DATASET EXCERPTS:
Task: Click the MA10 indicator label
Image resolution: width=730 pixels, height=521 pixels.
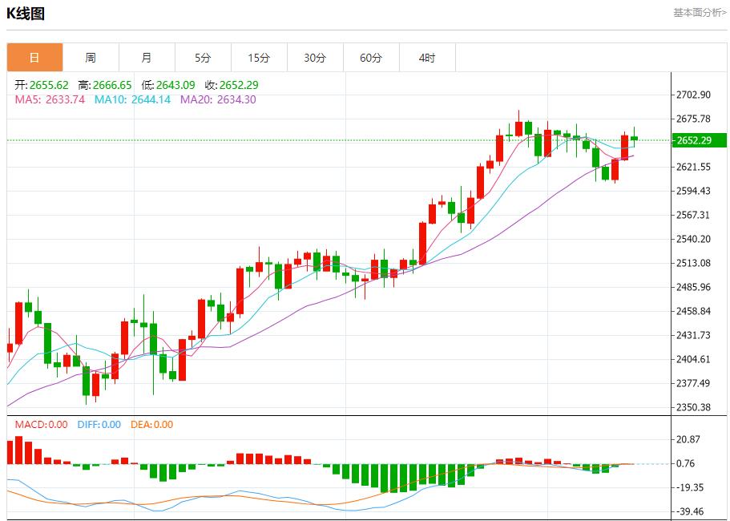Action: pyautogui.click(x=132, y=99)
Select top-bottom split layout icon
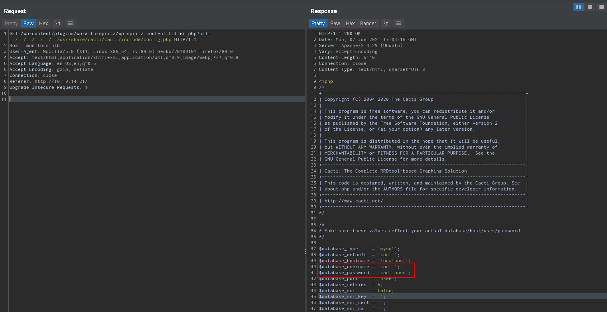 tap(590, 7)
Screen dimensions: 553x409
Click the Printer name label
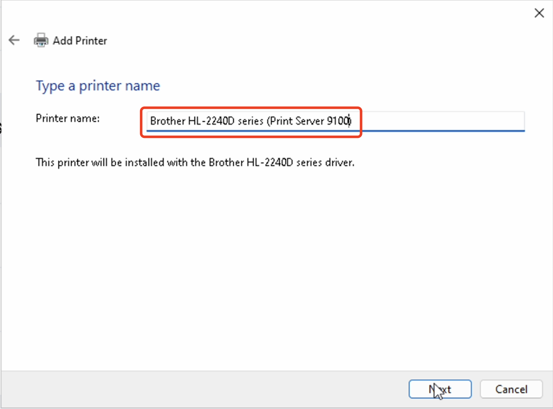pos(67,118)
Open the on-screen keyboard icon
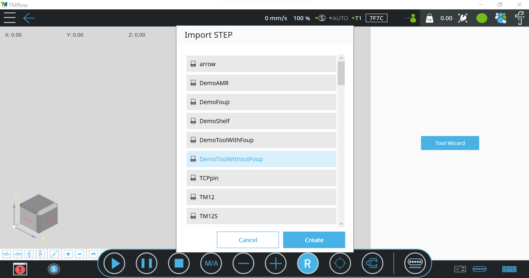Screen dimensions: 529x278 (509, 269)
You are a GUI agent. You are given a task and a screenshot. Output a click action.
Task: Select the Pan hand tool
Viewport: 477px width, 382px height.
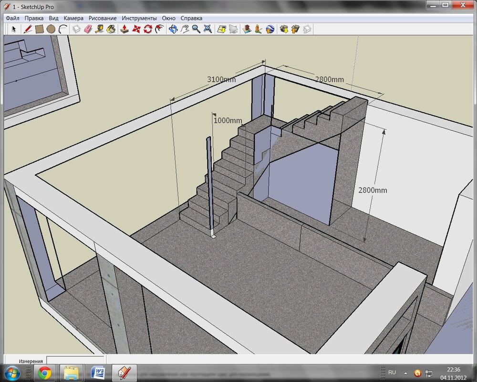[185, 29]
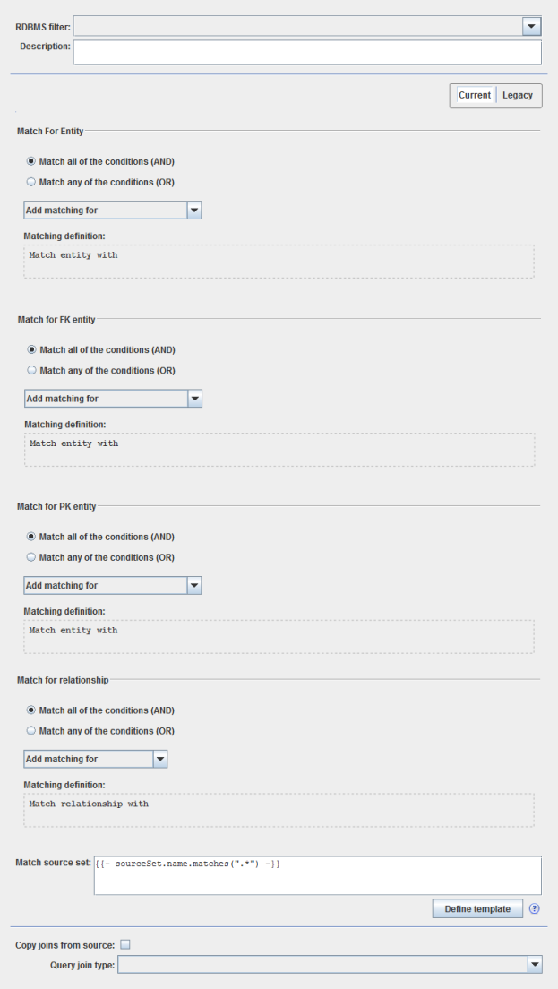Select AND condition for Match For Entity
The width and height of the screenshot is (558, 989).
(x=32, y=162)
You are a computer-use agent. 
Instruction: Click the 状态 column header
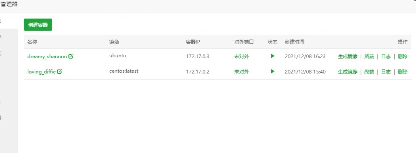coord(272,42)

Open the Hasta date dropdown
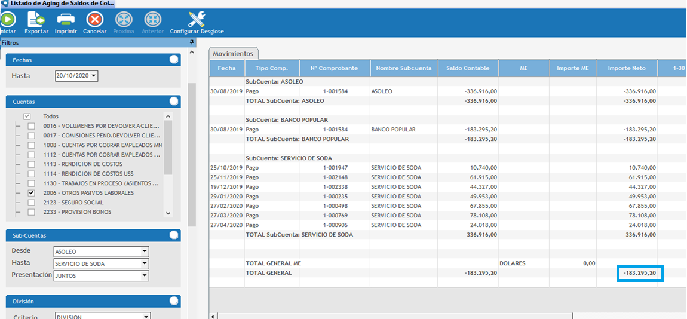(94, 76)
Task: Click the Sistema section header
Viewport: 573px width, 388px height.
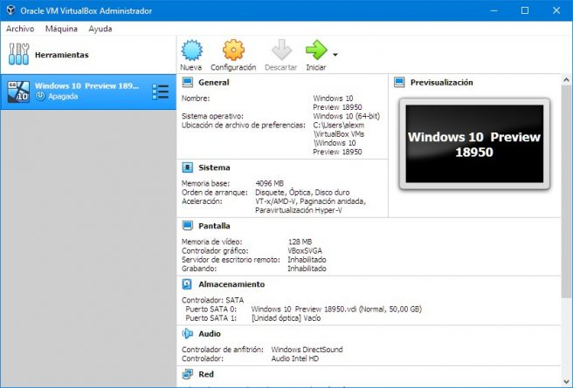Action: [214, 167]
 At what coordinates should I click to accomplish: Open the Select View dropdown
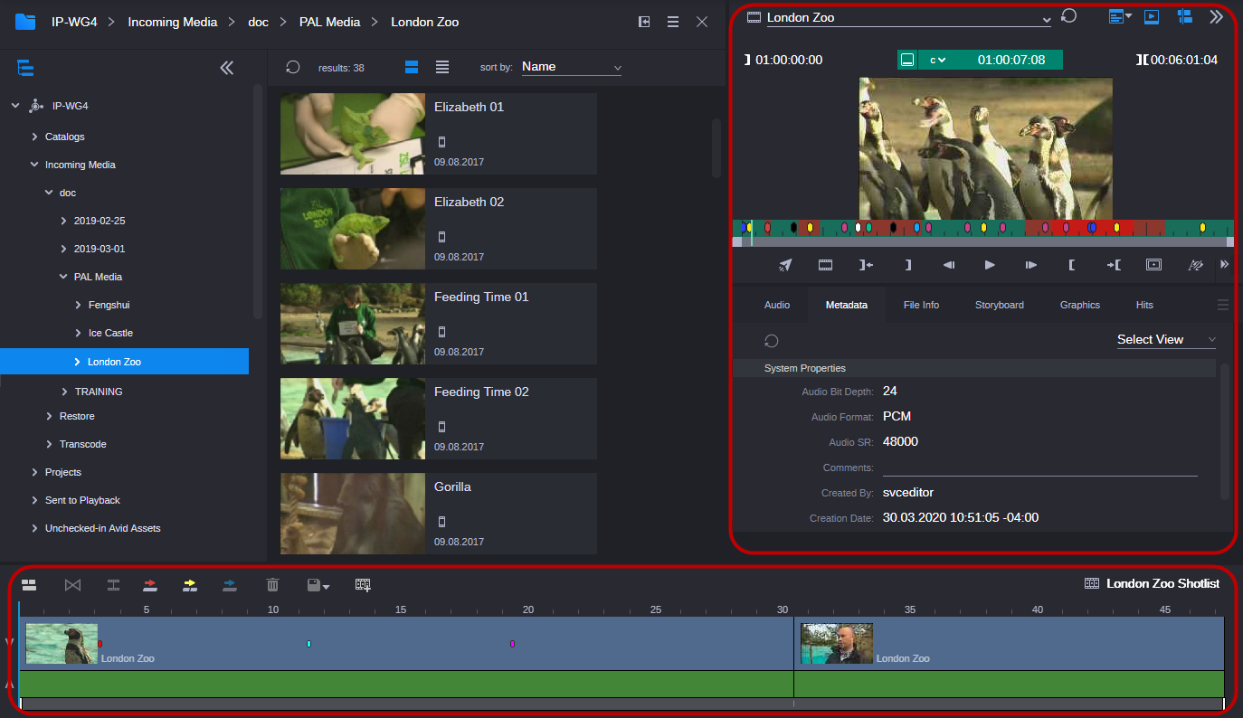(1166, 340)
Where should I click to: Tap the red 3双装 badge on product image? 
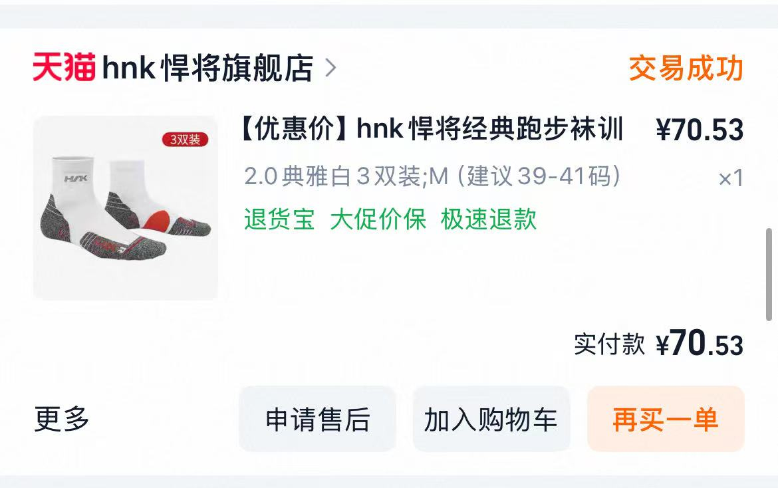(185, 140)
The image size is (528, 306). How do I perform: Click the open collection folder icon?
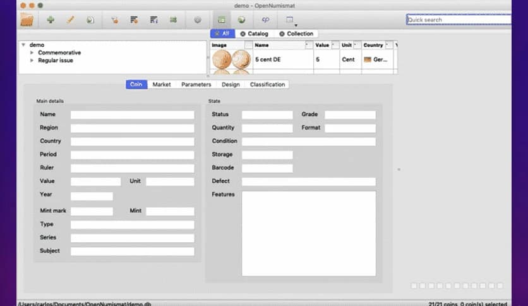click(27, 20)
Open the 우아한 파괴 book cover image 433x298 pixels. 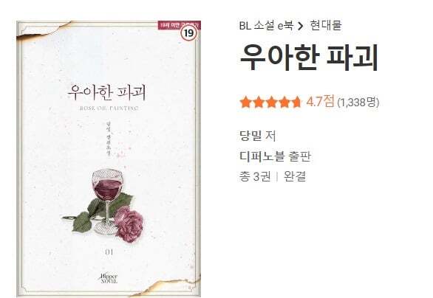[109, 159]
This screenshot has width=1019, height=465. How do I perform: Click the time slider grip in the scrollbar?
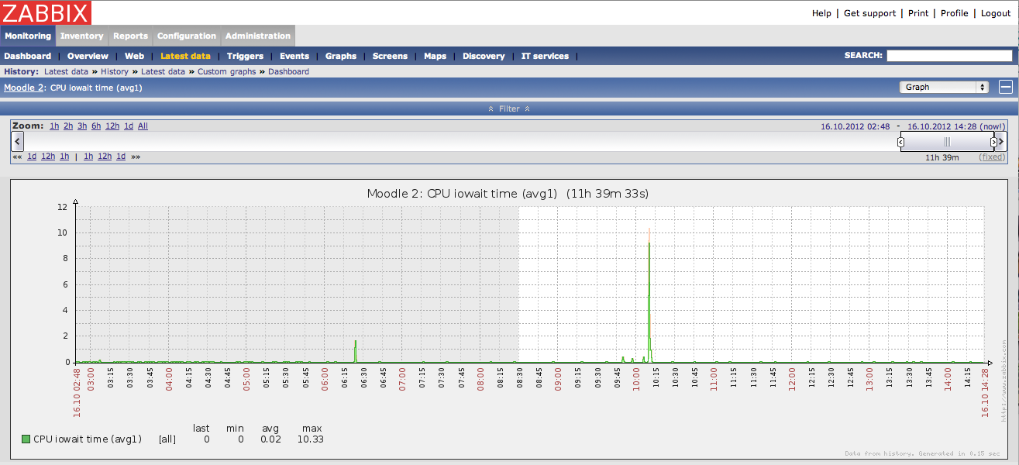[947, 142]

EXERCISE DETAILS: The answer must consist of each line in the entries above that includes "agent".

EXPECTED ANSWER:
You are a GUI agent. You are given a task and a screenshot. Output a click action.
You are a computer-use agent. 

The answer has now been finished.